А вот сейчас он сам, этот Дух Закона, вам в глаза заглянул. Какое заглянул?! — уставился, прикипел. Что он там видит? неужели всего лишь: …стекло.

Кусок разбитого оконного стекла. На полу. Сверху бьет солнце, и отражение человека в стекле играет с солнечными зайчиками. Или уже не солнце — каблук бьет:, В стекло. С размаху. Летят осколки, летят в них человеки — один другого меньше, один другого потешнее.
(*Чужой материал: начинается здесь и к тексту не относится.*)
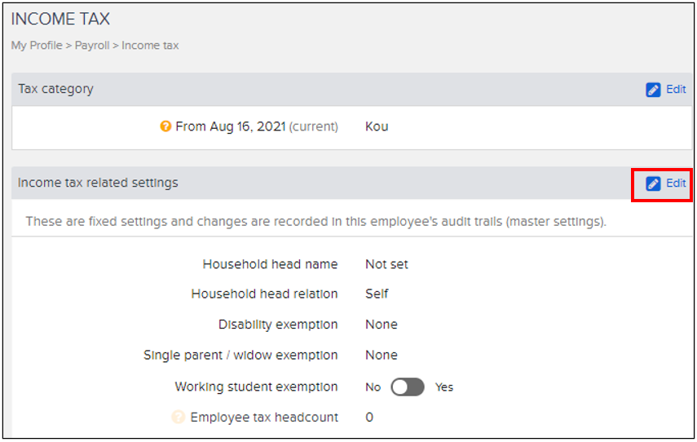Select the Kou tax category value
Screen dimensions: 697x442
(377, 127)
Летят следом зайчики: доиграть.

А каблук опять целится. Вон, в каждом осколочке видно: поднялся, сейчас опустится. Много будет человечков, много каблуков…

***

Ноги ватные, гнутся-подгибаются, сердце устало биться, притихло в страхе; стою, падаю, валюсь, а вдалеке девки плясовую завели:

«Стала муха пауком, пауком, стучит муха кулаком, кулаком…» И подпевают весело:

«…будешь ты самый последний съеден, когда я разделаюсь с прочими; вот мой подарок! Вот! Вот!..»

III. ФЕДОР СОХАЧ или ТРУДНО БЫТЬ МАГОМ

Сойди и сядь на прах, девица, дочь Вавилона; сиди на земле; престола нет, дочь Халдеев, и вперед не будут называть тебя нежною и роскошною.

Книга пророка Исаии

— …ай, нэ!.. Ай, нэ-нэ… Аааааай…

Тишина.

Только захлебываются вокруг сумасшедшие сверчки.
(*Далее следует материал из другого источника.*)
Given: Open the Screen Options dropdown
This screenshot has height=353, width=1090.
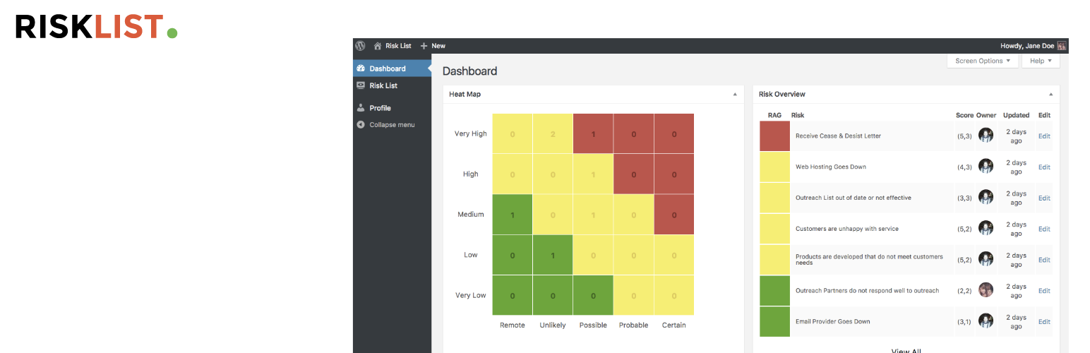Looking at the screenshot, I should coord(983,61).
И снова, тоскливой, волчьей безнадегой:

— Ай! Ай, нэ…

Вечер стаей сизых голубей опускался на землю. Поздний сентябрьский вечер.

Складывал крылья, играя, окутывал сумерками вербы на холме, вынуждая строгих дядек-тополей ревниво качать головами, осыпая битую сединой листву; в камышах шелестел чуть слышно, притворяясь блудным потерчонком — младенцем-нехристем, утопленным родной матерью.

— Ай, нэ! Ай, нэ-нэ…

— Поешь? — спросил Федор, приподнимаясь на локте. — Душа просит?
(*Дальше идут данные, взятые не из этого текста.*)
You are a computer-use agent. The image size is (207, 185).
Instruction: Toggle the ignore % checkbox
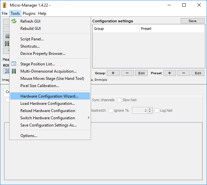111,110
Друц не расслышал. Он сидел возле коляски, привалясь к ступеньке плечом, и дончак Кальвадос тянулся мордой, фыркал в ухо, приглашая ехать. Старый он был, ром сильванский. Валет Пик, старей старого; впервые таким увиделся. Это, выходит, если и на Княгиню исподтишка глянуть… нет, быть не может!

Вечер, вечер, хозяин теней — твои проделки?

Чуть поодаль, спиной к Федору, любовалась закатом княжна Тамара. Тоже не повернулась, вся ушла в созерцание.

Ну, ей-то, бедняжке, простительно…

— Ефрем Иваныч! — горло сперва зашлось фистулой, а дальше ничего, прокашлялось басом. — Осчастливьте, бросьте взгляд! Очи черные, очи жгучие…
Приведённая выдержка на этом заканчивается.